O’Brien captures the grim horrors of an egotistical, chauvinist boss: the privileged son using a business he didn’t build to elevate his male friends. While Bradley is written broadly at times (yes, he has a golf putting machine in his office), O’Brien finds nuances in the material and mines comedy with some facial tics and expressions along the way. By the midway point, he miraculously becomes a plausible romantic partner whose change of heart feels earned. The film relies on his chemistry and rapport with McAdams to work, and on that front, it’s a definite success.
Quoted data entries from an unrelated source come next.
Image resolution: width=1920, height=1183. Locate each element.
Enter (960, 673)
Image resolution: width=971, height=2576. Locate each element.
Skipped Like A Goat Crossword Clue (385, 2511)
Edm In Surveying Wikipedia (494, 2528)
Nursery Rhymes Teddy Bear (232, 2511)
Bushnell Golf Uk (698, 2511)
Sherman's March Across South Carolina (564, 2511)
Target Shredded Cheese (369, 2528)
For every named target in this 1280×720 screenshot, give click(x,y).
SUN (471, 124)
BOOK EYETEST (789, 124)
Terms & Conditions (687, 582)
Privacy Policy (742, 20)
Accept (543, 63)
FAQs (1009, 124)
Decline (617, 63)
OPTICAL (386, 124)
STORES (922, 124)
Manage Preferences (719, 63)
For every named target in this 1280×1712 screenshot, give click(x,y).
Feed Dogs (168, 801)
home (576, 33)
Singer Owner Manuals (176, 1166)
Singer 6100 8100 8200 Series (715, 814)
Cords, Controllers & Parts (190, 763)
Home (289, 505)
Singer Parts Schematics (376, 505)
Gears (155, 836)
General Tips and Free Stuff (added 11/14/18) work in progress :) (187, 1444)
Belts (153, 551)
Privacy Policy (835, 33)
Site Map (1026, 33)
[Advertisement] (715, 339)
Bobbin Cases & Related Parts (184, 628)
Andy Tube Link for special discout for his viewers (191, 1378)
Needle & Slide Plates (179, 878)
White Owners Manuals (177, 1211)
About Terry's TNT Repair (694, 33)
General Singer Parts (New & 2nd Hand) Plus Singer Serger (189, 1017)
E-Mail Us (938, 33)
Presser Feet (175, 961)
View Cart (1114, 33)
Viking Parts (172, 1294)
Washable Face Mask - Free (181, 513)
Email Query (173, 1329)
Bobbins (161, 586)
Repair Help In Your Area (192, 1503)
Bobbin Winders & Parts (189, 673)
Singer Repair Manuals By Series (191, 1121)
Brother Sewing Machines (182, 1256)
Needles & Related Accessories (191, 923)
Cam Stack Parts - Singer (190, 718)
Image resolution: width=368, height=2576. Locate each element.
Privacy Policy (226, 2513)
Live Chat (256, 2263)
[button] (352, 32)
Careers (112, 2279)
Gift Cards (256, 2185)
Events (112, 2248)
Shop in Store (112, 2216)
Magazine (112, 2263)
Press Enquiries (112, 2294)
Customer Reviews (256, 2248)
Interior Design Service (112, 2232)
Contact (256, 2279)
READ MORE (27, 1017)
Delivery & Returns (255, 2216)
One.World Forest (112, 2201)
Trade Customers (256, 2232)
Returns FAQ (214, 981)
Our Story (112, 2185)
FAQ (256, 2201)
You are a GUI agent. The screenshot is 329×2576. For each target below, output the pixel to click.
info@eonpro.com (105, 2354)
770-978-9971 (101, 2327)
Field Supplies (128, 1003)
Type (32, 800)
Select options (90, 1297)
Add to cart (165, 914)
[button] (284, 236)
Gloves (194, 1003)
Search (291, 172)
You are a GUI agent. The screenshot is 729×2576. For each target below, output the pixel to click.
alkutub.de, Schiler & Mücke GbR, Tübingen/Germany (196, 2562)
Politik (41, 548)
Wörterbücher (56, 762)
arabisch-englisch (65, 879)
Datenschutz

Overall, Send Help isn’t top-tier Sam Raimi, but for a horror film devoid of supernatural elements — save for a few dream sequences that provide an excuse for zombies — he does a fine job of telling a story more focused on character and situation than usual. It perhaps lacks courage at certain moments, and the conclusion won’t work for everyone (though I enjoyed it), but it’s a focused and genuinely funny experience that’s a definite crowd-pleaser.
USA | 2026 | 113 MINUTES | 2.39:1 | COLOUR | ENGLISH


director: Sam Raimi.
writers: Damian Shannon & Mark Swift.
starring: Rachel McAdams, Dylan O’Brien, Edyll Ismail, Xavier Samuel, Chris Pang & Dennis Haysbert.